▶ **Yönerge A**: Belge bölümüne göre Bedîüzzaman uzun ömrünün tamamını neden milletin îmânının selâmetine vakfetmiştir? Bir ila üç cümleyle açıklayın.
▶ **Yönerge B**: Belge bölümüne göre insanın fıtratında neye karşı şiddetli bir meyelân vardır?
▶ **Yönerge C**: Belge bölümünde "Bu örnekten hareketle;" sözlerinden başlayıp "Me’cüc’ü aratmayacağı açıktır." sözlerine kadar uzanan her şeyi kelimesi kelimesine yazın.

▶ **Belge Bölümü**:
Bu örnekten hareketle; bir zaman dünyayı yaşanmaz hale getiren Ye’cüc ve Me’cüc taifesinin de mevsimi geldiği vakit, izn-i İlâhî ile dünyayı ve beşerin medeniyetini yeniden darmadağın edeceğini, dünyanın yeniden büyük bir şer ve fesat fırtınası yaşayacağını ifade eder(Sözler 311). Allahü Alem; bu şer ve fesat yoğunluğu öyle arsız ahlâksızlıkları netice verir ki, belki de kıyâmet bu şerir yığının üzerine kopar.
Zâten insanın fıtratında bozmak, yıkmak ve zulmetmeye karşı şiddetli bir meyelân vardır. Bu meyelân îmânla ve Allah korkusuyla sınırlanmadığı ve tahdit edilmediği takdirde, ortaya çıkacak fitne ve fücurun Sedd-i Zülkarneyn’e sebep olan Ye’cüc ve Me’cüc’ü aratmayacağı açıktır.
Bedîüzzaman, bu tehlikeyi hiçbir zaman göz ardı etmediğinden, uzun ve verimli ömrünün tamamını milletin îmânının selâmeti için vakfediyor; sedd-i Kur’ânî’nin tezelzülüyle Ye’cüc ve Me’cüc’den daha müthiş olarak, ahlâkta ve hayatta karanlıklı ve zulümlü bir anarşîliğin ve dinsizliğin fesadına karşı tek çarenin îmân hizmetinde kilitlenmek ve yoğunlaşmak olduğunu şiddetle haber vermiştir. (Kastamonu Lahikası 111)

▶ **Verilen Bilgiler**:
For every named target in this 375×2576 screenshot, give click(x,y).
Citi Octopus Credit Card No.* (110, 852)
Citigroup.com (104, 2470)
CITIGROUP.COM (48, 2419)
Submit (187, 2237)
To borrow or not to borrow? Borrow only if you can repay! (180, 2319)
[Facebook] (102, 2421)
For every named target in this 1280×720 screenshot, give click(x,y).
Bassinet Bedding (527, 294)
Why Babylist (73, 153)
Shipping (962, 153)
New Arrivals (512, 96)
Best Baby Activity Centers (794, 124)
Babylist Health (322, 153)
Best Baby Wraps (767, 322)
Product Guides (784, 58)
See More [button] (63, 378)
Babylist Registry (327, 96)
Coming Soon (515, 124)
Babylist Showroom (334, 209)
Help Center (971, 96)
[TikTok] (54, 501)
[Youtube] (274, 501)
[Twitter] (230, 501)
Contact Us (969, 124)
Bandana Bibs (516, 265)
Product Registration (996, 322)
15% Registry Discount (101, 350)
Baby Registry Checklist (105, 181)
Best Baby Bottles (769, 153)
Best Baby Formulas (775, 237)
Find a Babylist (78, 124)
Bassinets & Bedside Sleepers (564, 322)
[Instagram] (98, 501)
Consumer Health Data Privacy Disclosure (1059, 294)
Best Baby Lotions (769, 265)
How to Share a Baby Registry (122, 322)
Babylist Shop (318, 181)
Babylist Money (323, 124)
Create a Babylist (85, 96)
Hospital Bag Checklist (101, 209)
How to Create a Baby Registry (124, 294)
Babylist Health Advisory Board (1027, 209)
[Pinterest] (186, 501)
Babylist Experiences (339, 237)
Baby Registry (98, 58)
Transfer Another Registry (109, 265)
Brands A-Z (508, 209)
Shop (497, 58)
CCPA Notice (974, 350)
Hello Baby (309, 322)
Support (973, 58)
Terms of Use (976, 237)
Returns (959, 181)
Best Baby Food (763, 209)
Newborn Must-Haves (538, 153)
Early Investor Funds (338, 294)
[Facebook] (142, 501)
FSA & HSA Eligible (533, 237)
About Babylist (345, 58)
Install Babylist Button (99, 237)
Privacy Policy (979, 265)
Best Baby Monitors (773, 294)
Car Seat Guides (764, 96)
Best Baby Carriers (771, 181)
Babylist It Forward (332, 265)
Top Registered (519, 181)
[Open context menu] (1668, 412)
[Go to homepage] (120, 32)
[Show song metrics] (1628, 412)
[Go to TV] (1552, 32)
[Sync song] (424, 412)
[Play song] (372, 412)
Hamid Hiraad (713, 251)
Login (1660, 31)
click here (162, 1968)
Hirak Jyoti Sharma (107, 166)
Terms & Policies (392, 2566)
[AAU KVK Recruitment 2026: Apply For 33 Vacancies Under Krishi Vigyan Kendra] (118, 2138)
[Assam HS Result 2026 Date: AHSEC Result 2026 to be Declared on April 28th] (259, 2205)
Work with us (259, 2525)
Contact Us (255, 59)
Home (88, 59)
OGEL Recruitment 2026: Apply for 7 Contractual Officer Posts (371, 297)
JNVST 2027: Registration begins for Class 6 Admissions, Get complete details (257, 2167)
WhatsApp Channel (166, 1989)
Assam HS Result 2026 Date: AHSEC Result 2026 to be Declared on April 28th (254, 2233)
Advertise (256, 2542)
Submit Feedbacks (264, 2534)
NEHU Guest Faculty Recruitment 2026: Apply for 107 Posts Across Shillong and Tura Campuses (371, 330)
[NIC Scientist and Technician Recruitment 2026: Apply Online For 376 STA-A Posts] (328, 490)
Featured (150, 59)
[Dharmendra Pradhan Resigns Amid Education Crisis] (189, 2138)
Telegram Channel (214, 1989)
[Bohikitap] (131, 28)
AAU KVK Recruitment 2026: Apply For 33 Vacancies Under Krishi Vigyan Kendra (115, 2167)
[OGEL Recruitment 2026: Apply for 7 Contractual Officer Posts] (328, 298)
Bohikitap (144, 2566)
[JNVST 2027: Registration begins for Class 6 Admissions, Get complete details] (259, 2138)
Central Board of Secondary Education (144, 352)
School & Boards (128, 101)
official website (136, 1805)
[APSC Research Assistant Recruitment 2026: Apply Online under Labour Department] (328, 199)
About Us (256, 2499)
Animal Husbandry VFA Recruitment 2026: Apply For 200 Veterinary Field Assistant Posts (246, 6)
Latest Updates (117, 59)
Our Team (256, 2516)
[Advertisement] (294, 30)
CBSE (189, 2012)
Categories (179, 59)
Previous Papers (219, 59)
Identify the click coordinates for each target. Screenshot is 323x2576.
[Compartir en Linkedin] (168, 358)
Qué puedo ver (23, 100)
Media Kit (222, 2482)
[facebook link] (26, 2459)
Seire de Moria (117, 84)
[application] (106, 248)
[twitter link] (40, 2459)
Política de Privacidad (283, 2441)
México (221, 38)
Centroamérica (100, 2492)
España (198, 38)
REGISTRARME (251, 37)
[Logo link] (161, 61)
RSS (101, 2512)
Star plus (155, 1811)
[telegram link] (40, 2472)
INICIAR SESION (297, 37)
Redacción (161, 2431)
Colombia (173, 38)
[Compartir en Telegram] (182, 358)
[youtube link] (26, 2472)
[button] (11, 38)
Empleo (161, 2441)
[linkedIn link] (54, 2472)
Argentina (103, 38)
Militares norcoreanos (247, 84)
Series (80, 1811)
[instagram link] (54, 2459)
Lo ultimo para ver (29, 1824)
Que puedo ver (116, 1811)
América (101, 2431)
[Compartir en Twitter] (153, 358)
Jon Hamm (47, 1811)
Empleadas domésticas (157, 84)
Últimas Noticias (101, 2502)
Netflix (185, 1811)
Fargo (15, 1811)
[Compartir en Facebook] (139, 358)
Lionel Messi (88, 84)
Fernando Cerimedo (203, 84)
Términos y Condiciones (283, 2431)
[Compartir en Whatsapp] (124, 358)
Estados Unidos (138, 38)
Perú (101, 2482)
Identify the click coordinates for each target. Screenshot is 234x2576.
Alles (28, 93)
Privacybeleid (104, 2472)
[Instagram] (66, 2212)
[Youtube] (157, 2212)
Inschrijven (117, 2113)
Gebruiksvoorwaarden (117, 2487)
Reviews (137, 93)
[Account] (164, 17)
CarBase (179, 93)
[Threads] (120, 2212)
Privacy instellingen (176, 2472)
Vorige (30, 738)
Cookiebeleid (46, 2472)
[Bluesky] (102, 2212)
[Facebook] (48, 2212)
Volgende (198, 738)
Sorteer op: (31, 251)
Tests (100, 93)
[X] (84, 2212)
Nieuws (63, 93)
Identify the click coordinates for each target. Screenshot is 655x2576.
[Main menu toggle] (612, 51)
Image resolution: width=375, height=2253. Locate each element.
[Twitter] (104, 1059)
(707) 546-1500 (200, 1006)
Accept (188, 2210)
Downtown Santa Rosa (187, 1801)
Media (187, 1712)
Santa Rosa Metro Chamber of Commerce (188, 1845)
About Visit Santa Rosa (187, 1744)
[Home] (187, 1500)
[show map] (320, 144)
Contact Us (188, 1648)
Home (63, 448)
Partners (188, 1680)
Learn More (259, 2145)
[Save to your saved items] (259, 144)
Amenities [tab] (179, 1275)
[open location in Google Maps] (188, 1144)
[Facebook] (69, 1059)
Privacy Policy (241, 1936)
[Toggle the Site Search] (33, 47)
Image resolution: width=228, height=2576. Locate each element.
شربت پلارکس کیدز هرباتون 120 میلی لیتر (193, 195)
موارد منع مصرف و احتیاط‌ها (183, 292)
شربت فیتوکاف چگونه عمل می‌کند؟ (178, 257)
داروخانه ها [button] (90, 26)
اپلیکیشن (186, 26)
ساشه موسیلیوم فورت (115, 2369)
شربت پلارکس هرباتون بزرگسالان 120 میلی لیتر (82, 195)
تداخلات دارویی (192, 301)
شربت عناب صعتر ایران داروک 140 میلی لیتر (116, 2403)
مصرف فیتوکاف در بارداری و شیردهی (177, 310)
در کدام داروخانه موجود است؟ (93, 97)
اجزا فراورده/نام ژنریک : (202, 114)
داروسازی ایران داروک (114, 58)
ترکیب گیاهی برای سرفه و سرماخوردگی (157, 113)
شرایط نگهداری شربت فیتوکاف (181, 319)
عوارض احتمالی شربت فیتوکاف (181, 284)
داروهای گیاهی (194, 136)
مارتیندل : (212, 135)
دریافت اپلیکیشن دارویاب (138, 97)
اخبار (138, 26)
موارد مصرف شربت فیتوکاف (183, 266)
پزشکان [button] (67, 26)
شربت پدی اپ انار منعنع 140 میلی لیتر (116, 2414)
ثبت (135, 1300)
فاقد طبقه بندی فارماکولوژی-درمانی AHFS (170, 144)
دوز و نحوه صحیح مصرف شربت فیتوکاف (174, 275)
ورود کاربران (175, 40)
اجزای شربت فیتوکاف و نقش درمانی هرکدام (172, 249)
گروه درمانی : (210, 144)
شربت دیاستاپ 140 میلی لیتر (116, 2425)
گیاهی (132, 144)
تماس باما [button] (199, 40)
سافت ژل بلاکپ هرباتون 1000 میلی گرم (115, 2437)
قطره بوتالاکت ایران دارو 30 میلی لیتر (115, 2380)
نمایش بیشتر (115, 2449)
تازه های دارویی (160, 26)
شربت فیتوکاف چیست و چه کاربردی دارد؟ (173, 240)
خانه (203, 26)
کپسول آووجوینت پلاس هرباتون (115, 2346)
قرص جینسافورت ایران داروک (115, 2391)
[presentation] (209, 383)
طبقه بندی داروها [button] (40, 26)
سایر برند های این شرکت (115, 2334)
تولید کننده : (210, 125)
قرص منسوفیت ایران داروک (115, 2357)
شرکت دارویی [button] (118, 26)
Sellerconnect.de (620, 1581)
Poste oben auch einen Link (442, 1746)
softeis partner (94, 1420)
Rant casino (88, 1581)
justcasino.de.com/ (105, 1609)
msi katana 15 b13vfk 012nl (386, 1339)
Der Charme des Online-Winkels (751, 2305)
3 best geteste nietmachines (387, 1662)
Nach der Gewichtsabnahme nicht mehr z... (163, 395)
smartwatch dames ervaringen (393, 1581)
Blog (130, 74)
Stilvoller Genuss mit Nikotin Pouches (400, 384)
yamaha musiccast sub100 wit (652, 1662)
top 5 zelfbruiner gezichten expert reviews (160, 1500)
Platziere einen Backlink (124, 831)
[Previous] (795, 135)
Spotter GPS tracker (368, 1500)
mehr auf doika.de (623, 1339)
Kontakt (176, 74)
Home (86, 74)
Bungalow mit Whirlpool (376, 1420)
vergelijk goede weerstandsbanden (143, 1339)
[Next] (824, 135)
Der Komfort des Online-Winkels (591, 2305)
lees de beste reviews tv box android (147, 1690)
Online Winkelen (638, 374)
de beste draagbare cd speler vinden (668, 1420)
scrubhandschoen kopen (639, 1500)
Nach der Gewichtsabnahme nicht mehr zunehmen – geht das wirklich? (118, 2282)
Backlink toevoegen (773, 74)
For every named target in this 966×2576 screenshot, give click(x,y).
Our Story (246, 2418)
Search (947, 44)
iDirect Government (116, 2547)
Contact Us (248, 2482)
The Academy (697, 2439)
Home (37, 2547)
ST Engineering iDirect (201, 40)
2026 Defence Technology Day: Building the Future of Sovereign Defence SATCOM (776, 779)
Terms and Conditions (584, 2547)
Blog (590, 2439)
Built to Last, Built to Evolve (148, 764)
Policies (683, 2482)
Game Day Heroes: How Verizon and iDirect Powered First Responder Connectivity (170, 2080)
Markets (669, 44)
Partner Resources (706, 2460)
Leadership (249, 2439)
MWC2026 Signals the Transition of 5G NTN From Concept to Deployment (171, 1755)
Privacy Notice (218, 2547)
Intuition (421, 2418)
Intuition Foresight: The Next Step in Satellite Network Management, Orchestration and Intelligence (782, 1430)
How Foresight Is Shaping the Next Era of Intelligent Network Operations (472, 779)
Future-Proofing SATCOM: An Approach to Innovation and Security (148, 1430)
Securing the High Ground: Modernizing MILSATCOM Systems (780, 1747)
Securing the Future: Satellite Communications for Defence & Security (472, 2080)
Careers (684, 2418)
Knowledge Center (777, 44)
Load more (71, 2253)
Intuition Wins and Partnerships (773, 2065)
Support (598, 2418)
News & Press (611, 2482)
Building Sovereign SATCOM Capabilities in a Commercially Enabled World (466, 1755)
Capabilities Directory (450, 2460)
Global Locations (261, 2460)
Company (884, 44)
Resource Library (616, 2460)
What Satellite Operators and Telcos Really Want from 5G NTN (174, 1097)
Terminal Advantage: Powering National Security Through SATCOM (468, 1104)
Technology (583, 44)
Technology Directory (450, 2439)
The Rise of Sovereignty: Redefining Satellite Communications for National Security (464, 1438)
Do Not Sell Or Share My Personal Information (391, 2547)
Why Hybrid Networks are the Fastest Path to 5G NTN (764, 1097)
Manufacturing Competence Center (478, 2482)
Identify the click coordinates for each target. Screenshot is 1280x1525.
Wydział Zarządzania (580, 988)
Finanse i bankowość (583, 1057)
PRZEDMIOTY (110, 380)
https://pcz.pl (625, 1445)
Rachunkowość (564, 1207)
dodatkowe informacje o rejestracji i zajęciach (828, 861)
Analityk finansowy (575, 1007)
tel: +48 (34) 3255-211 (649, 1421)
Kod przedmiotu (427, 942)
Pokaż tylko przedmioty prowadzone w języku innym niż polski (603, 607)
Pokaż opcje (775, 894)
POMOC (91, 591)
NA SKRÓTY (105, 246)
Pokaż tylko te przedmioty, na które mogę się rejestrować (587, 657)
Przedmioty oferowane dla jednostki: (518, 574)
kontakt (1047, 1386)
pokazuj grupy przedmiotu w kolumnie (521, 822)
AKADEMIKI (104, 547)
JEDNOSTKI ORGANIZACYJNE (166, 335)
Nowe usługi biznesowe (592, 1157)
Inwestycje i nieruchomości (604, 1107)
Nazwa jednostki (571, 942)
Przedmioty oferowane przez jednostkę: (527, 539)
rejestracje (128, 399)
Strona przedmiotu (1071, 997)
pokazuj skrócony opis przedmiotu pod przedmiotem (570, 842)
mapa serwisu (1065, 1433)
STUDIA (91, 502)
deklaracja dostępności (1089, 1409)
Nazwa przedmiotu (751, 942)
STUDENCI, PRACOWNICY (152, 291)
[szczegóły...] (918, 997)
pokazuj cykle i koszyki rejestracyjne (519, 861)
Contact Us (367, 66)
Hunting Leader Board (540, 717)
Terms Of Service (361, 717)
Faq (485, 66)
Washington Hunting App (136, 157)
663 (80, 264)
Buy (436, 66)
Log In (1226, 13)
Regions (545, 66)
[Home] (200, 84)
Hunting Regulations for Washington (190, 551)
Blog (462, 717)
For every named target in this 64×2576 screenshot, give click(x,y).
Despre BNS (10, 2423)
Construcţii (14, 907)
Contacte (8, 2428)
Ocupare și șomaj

▶ **Alıştırma Cevabı A**: Bedîüzzaman, insanın fıtratındaki bozma, yıkma ve zulmetme meyelânının doğurduğu tehlikeyi hiçbir zaman göz ardı etmemiştir. Bu meyelân îmânla ve Allah korkusuyla sınırlanmadığında ortaya çıkacak fitne ve fücur, Ye'cüc ve Me'cüc'ü aratmayacaktır. Bu yüzden ömrünün tamamını milletin îmânının selâmeti için vakfetmiştir.

▶ **Alıştırma Cevabı B**: Bozmak, yıkmak ve zulmetmeye karşı.

▶ **Alıştırma Cevabı C**:
Bu örnekten hareketle; bir zaman dünyayı yaşanmaz hale getiren Ye’cüc ve Me’cüc taifesinin de mevsimi geldiği vakit, izn-i İlâhî ile dünyayı ve beşerin medeniyetini yeniden darmadağın edeceğini, dünyanın yeniden büyük bir şer ve fesat fırtınası yaşayacağını ifade eder(Sözler 311). Allahü Alem; bu şer ve fesat yoğunluğu öyle arsız ahlâksızlıkları netice verir ki, belki de kıyâmet bu şerir yığının üzerine kopar.
Zâten insanın fıtratında bozmak, yıkmak ve zulmetmeye karşı şiddetli bir meyelân vardır. Bu meyelân îmânla ve Allah korkusuyla sınırlanmadığı ve tahdit edilmediği takdirde, ortaya çıkacak fitne ve fücurun Sedd-i Zülkarneyn’e sebep olan Ye’cüc ve Me’cüc’ü aratmayacağı açıktır.